India’s middle class is running faster just to stay in place. The rent climbs, fuel bills swell, school fees quietly balloon, and by month’s end, that once-reliable buffer of savings has all but vanished.
Kanishk Kar, an investment banker, sums it up plainly: “Incomes haven’t kept up with inflation.” Since 2016, consumer inflation has averaged around 6%. But salary growth for many white-collar roles? Just 3–4%.
The squeeze is silent but relentless.
"Real purchasing power? Quietly disappearing like a pack of Maggi in a hostel kitchen," Kar writes on LinkedIn — and for millions of middle-class Indians, it’s a metaphor that stings with familiarity.
Kar argues that the financial pressure isn’t just about higher bills — it’s about a diminishing return on effort. “The result? The middle class is footing the bill — but isn’t getting much back.”
Every rung of the aspirational ladder now comes at a steeper price. “Wanna buy a house? EMIs are up. Home prices are up. Rent is up. Even rents for 1BHKs in Tier-2 cities are breaking backs,” he writes.
And it's not just homes. “Wanna send your kid to a decent school? Congrats. You’re now paying more for ‘activity fees’ than you did for your entire MBA.”
Kar captures the mood of a class chasing dreams that feel increasingly out of reach: “The dream of upward mobility is still there — just hidden behind a paywall.”
Middle-class Indians are being pushed to take control of their financial futures — with little help.
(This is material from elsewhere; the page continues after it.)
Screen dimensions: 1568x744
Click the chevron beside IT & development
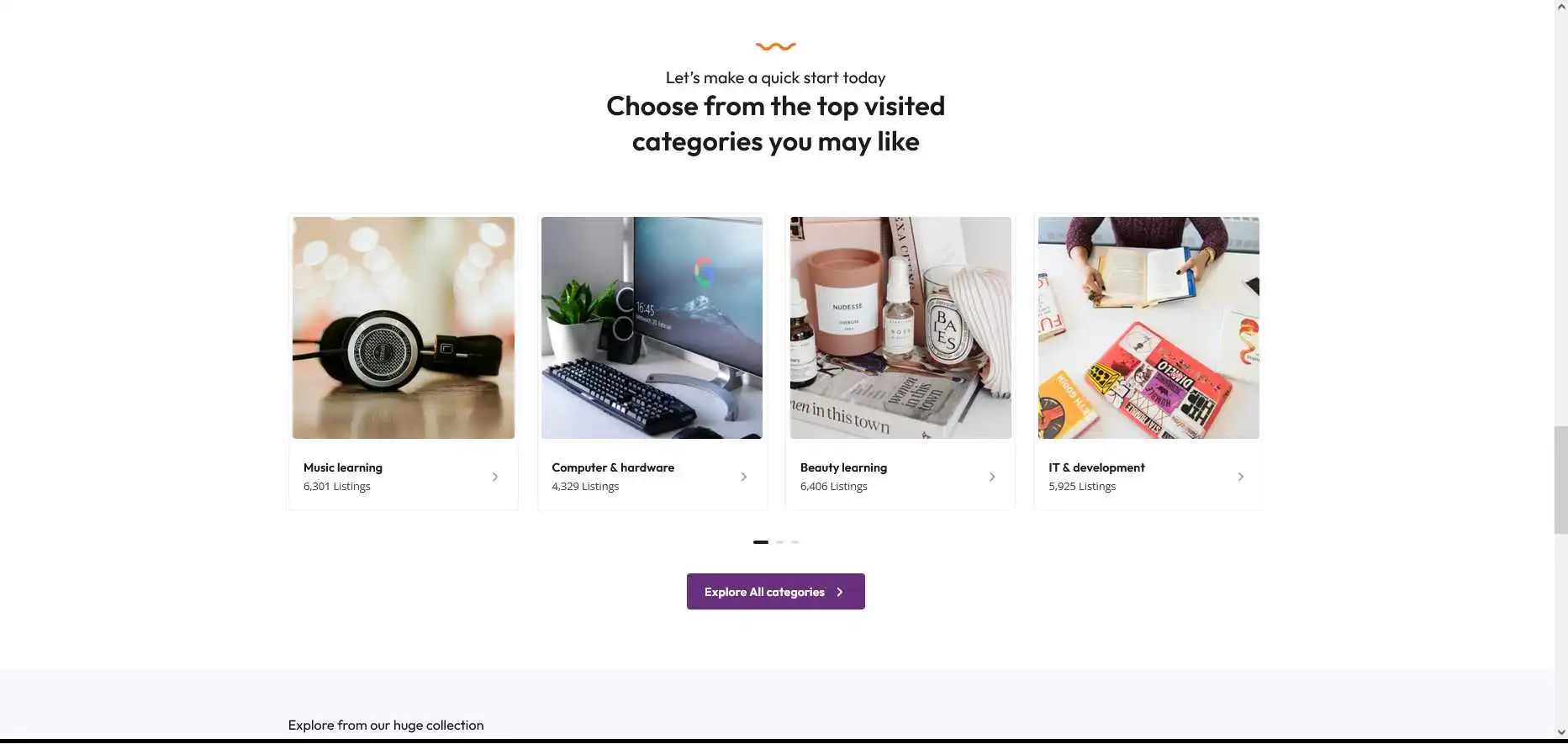pyautogui.click(x=1240, y=477)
“India’s middle class is being nudged — hard — to: Buy their own insurance. Invest their own money. Manage their own retirement. All without the tools, education, or support to do it well.”
The consequences of failure are personal and punishing. “There’s no safety net. Only a tightrope. One medical emergency = 5 years of savings, gone.”
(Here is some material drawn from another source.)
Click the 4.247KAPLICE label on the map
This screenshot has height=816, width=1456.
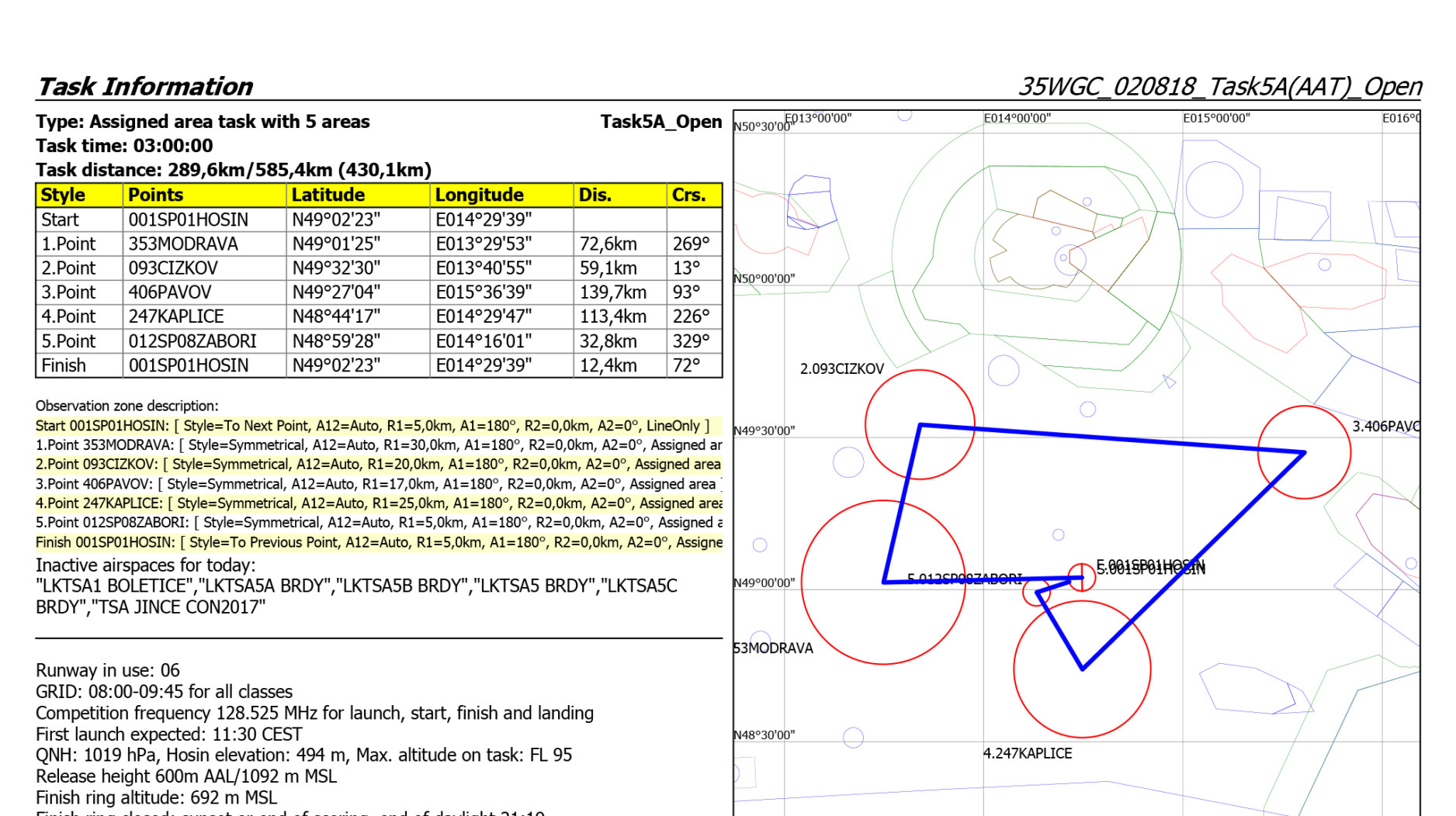pos(1027,753)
Kar doesn’t offer a silver bullet but lays out broad strokes: “Financial literacy at scale. Policy that doesn't ignore the middle 60%. Less dependence on salaried income, more on assets. And maybe — just maybe — a government that rewards savers, not just spenders.”
Cultural strategy firm Folk Frequency paints a more complex picture. This middle class is rising from generational poverty, entering formal jobs, and driving new consumption — from fine dining to digital literacy. But as founder Gayatri Sapru warns, “the gap between culture, data, and business strategy” continues to leave India’s true middle-class story untold — and underserved.